Copelna, jadi aya nu namper. Yen wartawan teh warga biasa nu keuna ku
owah gingsir. Hehehe! Emut waktos ngokolakeun Presidium Sema. Kuring
maphum, ketak Yayi harita. Upama tea mah ayeuna nuju kadeseh ku kaayaan,
sing tatag wae. Mudah-mudahan Yayi tiasa ngundeur hikmahna.

Duddy RS
Indihiang



--- In urangsunda@yahoogroups.com, jaka ekalaya <[EMAIL PROTECTED]> wrote:
>
> Assalamu alaikum,
>
> Hapunten sateuacana. Bok bilih aya kulawargi 'urang
> Sunda' nu ngabandungan perkawis kasus 'penyadapan sms
> wartawan TEMPO', sim kuring neda waktos sareng izinna
> kangge ngagelar ieu'klarifikasi'. Sanes kukumaha, mung
> mugia wae janten langkung jenre, kusabab din Koran
> Tempo 22/9, nami sim kuring dibawa-bawa.
>
> Punten, sareng hatur nuhun.
>
> Darmawan Sepriyossa
>
>
>
> Klarifikasi Atas Pelibatan
> dalam Kasus Tempo-Raja Garuda Mas
>
> Pada awalnya saya tidak berniat untuk membuat sebuah
> pernyataan tertulis, meski sejak tiga pekan terakhir
> nama saya selalu disebut-sebut dan dikaitkan dengan
> beredarnya salinan transkripsi percakapan pesan pendek
> (SMS) dari dan kepada telepon seluler wartawan Tempo,
> Metta Dharma Saputra.
> Selain pengkaitan itu masih sebatas rumors,
> desas-desus, yang membuat saya sukar mengalamatkan
> kepada pihak mana klarifikasi harus saya tujukan,
> secara psikologis aneka rumors itu belum membawa
> pengaruh pada diri saya.
>
> Hingga Sabtu pagi (22/9) lalu, ketika banyak teman
> meng-SMS dan meminta saya membaca Koran Tempo edisi
> hari itu.

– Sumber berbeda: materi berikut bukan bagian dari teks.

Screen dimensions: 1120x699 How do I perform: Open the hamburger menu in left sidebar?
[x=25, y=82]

Pada sebuah halaman, tertulis berita yang
> mengindikasikan bahwa Koran Tempo menuding saya
> terlibat sebagai apa yang mereka yakini  `penyebar
> salinan hasil penyadapan SMS dari telepon seluler
> Metta'. Sejak itulah saya merasa harus membuat
> klarifikasi, agar berbagai pihak yang peduli dan
> menginginkan kejelasan persoalan ini, terutama yang
> berkaitan dengan diri saya, menjadi tahu duduk perkara
> yang sebenarnya.
>
> Izinkan saya merunut kembali peristiwa ini, dan
> keterlibatan saya di dalamnya.
>
> 1. Ahad, 26 Agustus 2007,
> Saat membuka internet di rumah (Ahad itu saya libur)

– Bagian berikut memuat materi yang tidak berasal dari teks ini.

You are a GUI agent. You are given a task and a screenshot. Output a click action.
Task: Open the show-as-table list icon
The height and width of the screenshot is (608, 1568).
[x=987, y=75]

> pada situs Antara saya menemukan berita berjudul
> "Pengusaha Besar Disinyalir `Backing' Pembobol Asian
> Agri."  Pada berita yang turun menjelang magrib itu,
> antara lain tertulis, polisi menengarai dugaan adanya
> konspirasi dalam pemberitaan di sebuah media cetak
> nasional. Polisi menduga konspirasi tersebut terjalin
> antara seorang pengusaha nasional dengan seorang
> wartawan media cetak nasional berinisial "M" untuk
> mendukung Vincent, sumbernya, dan terpidana dalam
> kasus pembobolan Asian Agri. Disinyalir, dukungan
> tersebut diberikan melalui wartawan M tersebut, yang
> dalam tulisan itu disebutkan akan segera dipanggil
> Polda Metro Jaya.
>
> Tidak hanya itu, Antara juga menulis bahwa penyidik
> menyebutkan, sang pengusaha (ditulis "E" oleh Antara)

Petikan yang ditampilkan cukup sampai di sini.